La imagen tradicional que tenemos del hacker es la de una persona (generalmente, un varón), de corta edad y que opera desde su vivienda sin mayor afán que divertirse a costa de usuarios desprevenidos. Las últimas oleadas de ciberataques han cambiado drásticamente esta visión, dado que nos enfrentamos, literalmente, a profesionales. Por ello, muchos usuarios no saben muy bien cómo responder a las técnicas más sofisticadas, como sucede con el Cryptojacking. Este método de intrusión pasa desapercibido hasta que ya es demasiado tarde.

El Cryptojacking es una técnica de infiltración en un dispositivo electrónico con objeto de monitorizar todas las acciones del usuario. Generalmente, este no es consciente de que está siendo espiado, por lo que hace uso de sus claves de acceso en cualquier plataforma online y gestiona todos sus archivos y documentos con normalidad. Con todo, más que para obtener información concreta, los ciberdelincuentes utilizan este método específicamente para realizar trabajos de minería con criptomonedas como Bitcoin. De ahí el nombre con el que se conoce esta técnica.

Pero, ¿cuál es el sentido de hackear un ordenador para operar con Bitcoin? Ocurre que las tareas de minería consumen ingentes cantidades de energía y solamente permiten descargar una cantidad concreta de criptomonedas con un mismo dispositivo o desde una misma red. De este modo, el ciberdelincuente pone a trabajar otros ordenadores para engrosar su monedero de divisas digitales. Uno de los episodios de este tipo más famosos fue el que se vivió, ni más ni menos, que en el seno del Banco Central Europeo. Un hacker estaba usando sus potentes computadoras para hacer Cryptojacking.

Para poder llevar a cabo esta infiltración, los piratas se sirven principalmente de dos vías de intrusión. La más habitual es el envío de malware, que el usuario permite, con su negligencia, que se instale en dispositivo. La otra opción es la de crear páginas web fraudulentas sin más pretensión que introducirse en los ordenadores de los usuarios que se registran en ellas. Claro que algún que otro lector podría consolarse creyendo que el Cryptojackingno es una técnica particularmente grave. Grave error.

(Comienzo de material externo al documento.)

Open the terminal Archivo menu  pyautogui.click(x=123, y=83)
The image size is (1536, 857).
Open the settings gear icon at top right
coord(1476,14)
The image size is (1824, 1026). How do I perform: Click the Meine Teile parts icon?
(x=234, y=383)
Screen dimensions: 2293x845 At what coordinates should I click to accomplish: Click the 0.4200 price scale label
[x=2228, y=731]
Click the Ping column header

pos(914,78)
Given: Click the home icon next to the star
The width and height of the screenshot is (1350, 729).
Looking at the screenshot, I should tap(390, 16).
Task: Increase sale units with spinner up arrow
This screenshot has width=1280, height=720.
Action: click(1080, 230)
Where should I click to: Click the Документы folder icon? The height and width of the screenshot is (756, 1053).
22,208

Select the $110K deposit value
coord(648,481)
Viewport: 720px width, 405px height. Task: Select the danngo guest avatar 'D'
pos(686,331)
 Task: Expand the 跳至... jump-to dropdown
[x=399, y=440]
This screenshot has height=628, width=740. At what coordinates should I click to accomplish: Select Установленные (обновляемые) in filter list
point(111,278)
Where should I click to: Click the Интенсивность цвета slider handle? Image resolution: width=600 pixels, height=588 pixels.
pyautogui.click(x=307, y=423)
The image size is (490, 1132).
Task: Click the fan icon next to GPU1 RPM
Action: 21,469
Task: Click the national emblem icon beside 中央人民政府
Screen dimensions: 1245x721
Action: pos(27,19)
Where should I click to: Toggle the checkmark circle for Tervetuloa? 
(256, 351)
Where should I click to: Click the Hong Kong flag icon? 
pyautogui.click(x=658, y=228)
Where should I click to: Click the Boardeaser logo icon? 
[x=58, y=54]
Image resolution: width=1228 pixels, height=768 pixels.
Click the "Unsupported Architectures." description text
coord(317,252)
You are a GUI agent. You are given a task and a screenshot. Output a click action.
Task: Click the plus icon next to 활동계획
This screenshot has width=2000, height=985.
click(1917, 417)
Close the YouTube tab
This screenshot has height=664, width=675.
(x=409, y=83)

De entrada, una vez que los ciberdelincuentes han entrado en un ordenador, nada ni nadie les impide hacer uso de la información que en él encuentren, independientemente de si el robo de datos era o no su primer objetivo. Por otro lado, los trabajos de minería no son compatibles con todas las computadoras, especialmente con las más antiguas. Los dispositivos pueden funcionar con gran lentitud e incluso quedar completamente inutilizados. Finalmente, si los piratas utilizan nuestros dispositivos como trampolines para cometer otros delitos, estaremos siendo colaboradores pasivos. Por consiguiente, el Cryptojacking no es, en absoluto, un problema menor.